Selection of Recently Resolved Class Actions and/or Derivative Actions
- Rieff v. Evans et al.: in this case, filed in 1997 and settled in 2005 for over $128.5 million, we certified a class of 300,000 policyholders of Allied Mutual Insurance Company, and succeeded in establishing important principles of law, including by winning two appeals before the Iowa Supreme Court -- one that strengthened the important role of juries even in complex cases and the other that both recognized that policyholders of a mutual insurer have standing to bring derivative litigation, and recognized the tort of de facto "demutualization" (that is, conversion of a mutual company, which is owned by its policyholders, into a stock company owned by shareholders, and "de facto" because it was done without following the legal requirements). As of 2005, the settlement was the largest class action recovery in Iowa’s history.
- Crandall v. Alderfer: in this case, we represented the plaintiffs in a class action suit alleging that the directors of Old Guard Mutual Insurance Company improperly converted it from a mutual insurance company to a stock company (i.e., “demutualized”) without compensating the class of its policyholders. After extensive motion practice and discovery, and certification of the class, plaintiffs settled the case on behalf of the class for $7 million.

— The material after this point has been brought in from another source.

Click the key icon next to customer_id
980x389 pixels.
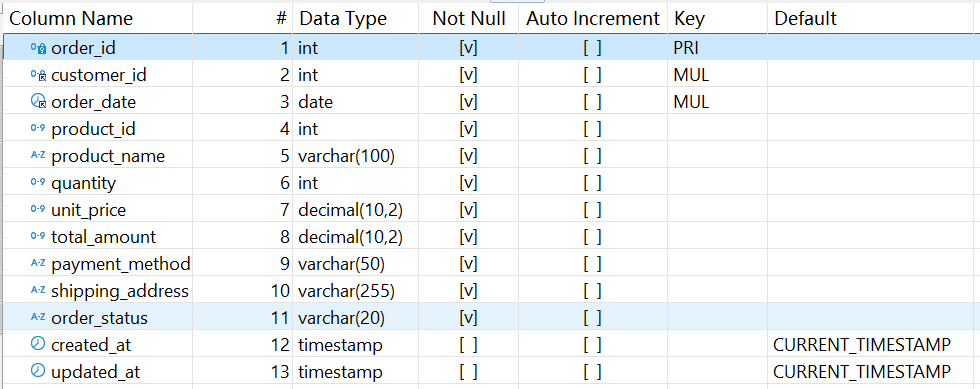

- Silverman v. Liberty Mutual Insurance Company: in this case, we represented several policyholders who alleged that Liberty Mutual had filed a misleading proxy concerning its conversion to a mutual holding company and that the conversion, as structured, would harm the policyholders' equity interests in the mutual. After extensive pretrial litigation and targeted discovery, we settled the case on behalf of the named plaintiffs through an agreement that included (i) substantive changes in the way the company would operate for up to ten years, to eliminate or reduce potential conflicts resulting from the conversion, and (ii) the payment by Liberty Mutual of over $850,000 for litigation costs and to fund ongoing reform efforts.
- AKZ was part of a team of plaintiff law firms that brought separate class actions against Lincoln National Life Insurance Company, Franklin Life Insurance Company and Western Southern Life Assurance Company. All three of these cases settled on favorable terms for each plaintiff class.
- In re New England Life Insurance Company Sales Practices Litigation: in this case, AKZ was one of a team of plaintiff law firms that charged New England Life with deceptive sales practices. The case ultimately settled for an amount valued in excess of $100 million.
- Landy v. D’Alessandro et al.: in this derivative case, a shareholder of John Hancock Financial, Inc. sued CEO David D’Alessandro and the Hancock board of directors for allegedly paying and receiving unlawful, excessive director pay and executive compensation. The case survived a motion to dismiss as to the directors, and was dismissed without prejudice with a right to refile the complaint against the CEO. A subsequent sale of Hancock to Canadian-based Manulife Financial changed the Delaware Corporate law underlying the case and it ultimately had to be dismissed.